July 06, 2018 12:07 am | Updated 12:07 am IST - Bengaluru

For all the fuss Chief Minister H.D. Kumaraswamy made about presenting a full budget and not a supplementary one, his exercise is essentially one of ‘Siddaramaiah plus farm loan waiver’. The substantial priorities of the budget are quite the same as those of the previous one, with a clear endorsement of the same welfare schemes and economic strategy. There is emphasis on new industrial centres away from Bengaluru and assorted schemes for dryland agriculture.

Where the budget has had to be different is in the size of farm loan waiver. Having been brought to power, or at least close enough to power to go the rest of the way with the support of the Congress, by the pro-farmer image of his father and his party, Mr. Kumaraswamy could not brush aside his poll promise. His waiver of ₹34,000 crore worth of farm loans is not the entire amount he had promised, but is substantial enough to keep his constituency quiet. Even here though, the final number includes the ₹4000-crore waiver that was promised by his predecessor.

What is interesting is the way Mr. Kumaraswamy has found the resources for this splurge. He has first reduced the immediate burden on the budget by clarifying later that the waiver would be done over four years. All that will be done immediately is giving the farmers the paperwork they need to ensure banks do not take their arrears into account when deciding their future loans. The actual waiver can then be staggered, bringing the burden down to a fourth of the entire largesse.

This immediate burden too is to be met, at least in part, by the Centre. This budget expects the compensation from the Centre for GST shortfall to be more than ₹3000 crore greater than what the Siddaramaiah budget had estimated. What cannot be raised from the Centre is to be met by open market loans, which add up to ₹7,414 crore more than what the Siddaramaiah government had budgeted.
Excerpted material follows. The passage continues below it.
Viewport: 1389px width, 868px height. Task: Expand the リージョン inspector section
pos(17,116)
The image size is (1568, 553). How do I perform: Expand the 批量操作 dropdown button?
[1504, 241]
This will add to the already high interest burden Karnataka faces, but that is a matter for future governments to worry about.

The need to stay on the course laid out by the previous government extends to the predominantly administrative-cum-political manner in which the new industrial and urban centres have been planned. These centres have been distributed across districts that are politically significant, including Hassan and Mandya. There is some suggestion that there is an economic rationale to the choice of certain districts for individual industries, but it is far from a meaningful analysis of economic processes.

Little insight

The budget does present an interesting effort to camouflage the relative lack of insight into Karnataka’s economy by citing China’s success. China did have some success for a while by spreading the manufacture of components of final products into villages. But such an exercise calls for close links between manufacturing units and villages. The budget does not indicate just how these linkages are to be developed.
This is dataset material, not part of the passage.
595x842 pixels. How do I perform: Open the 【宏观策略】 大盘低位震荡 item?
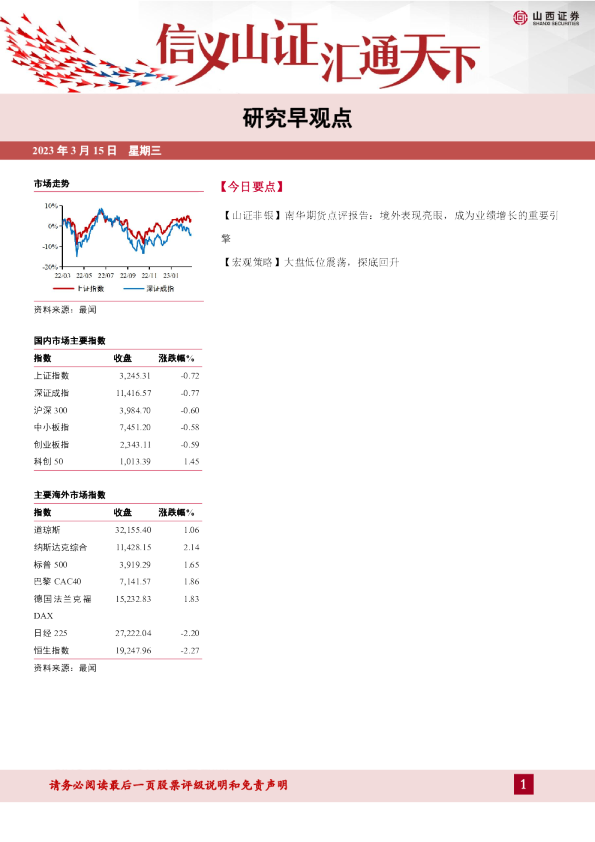(x=310, y=263)
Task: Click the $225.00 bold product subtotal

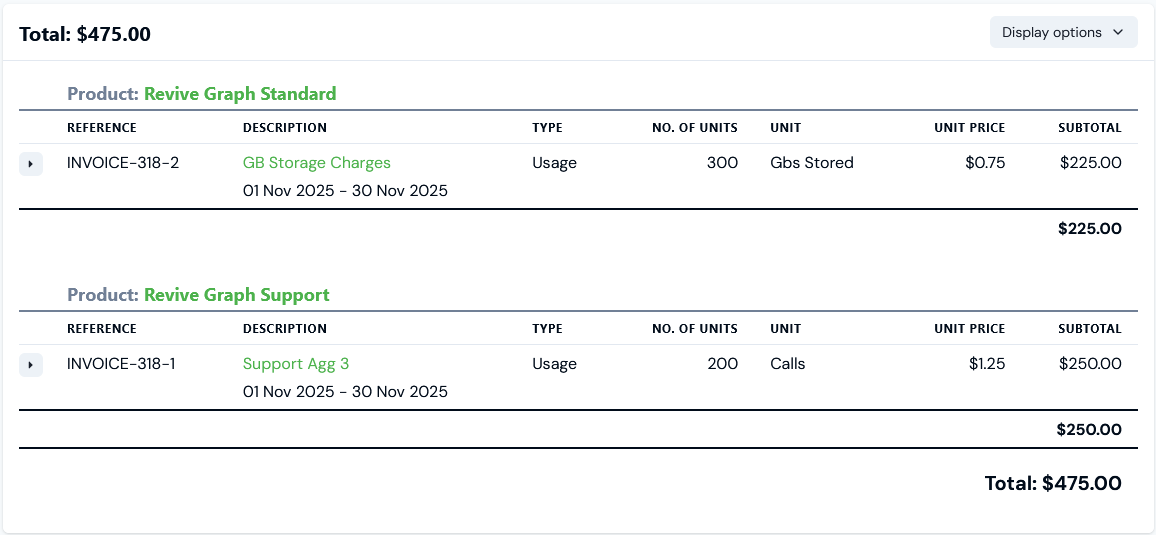Action: (1089, 229)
It would appear that somewhere along the way, there has been recognition that the budget may not be doing enough. There are thus a variety of universities and other initiatives promised. But they are all marked by stunningly low allocations, such as ₹3 crore for a tourism university.

The need to cover a wide ground with relatively insignificant allocations reflects the conditions in which this budget was prepared. The Chief Minister clearly did not have much time to develop an alternative approach to budgeting that would enable him to leave his mark on the State. And it shows.

(Narendar Pani is a professor at the National Institute of Advanced Studies, Bengaluru)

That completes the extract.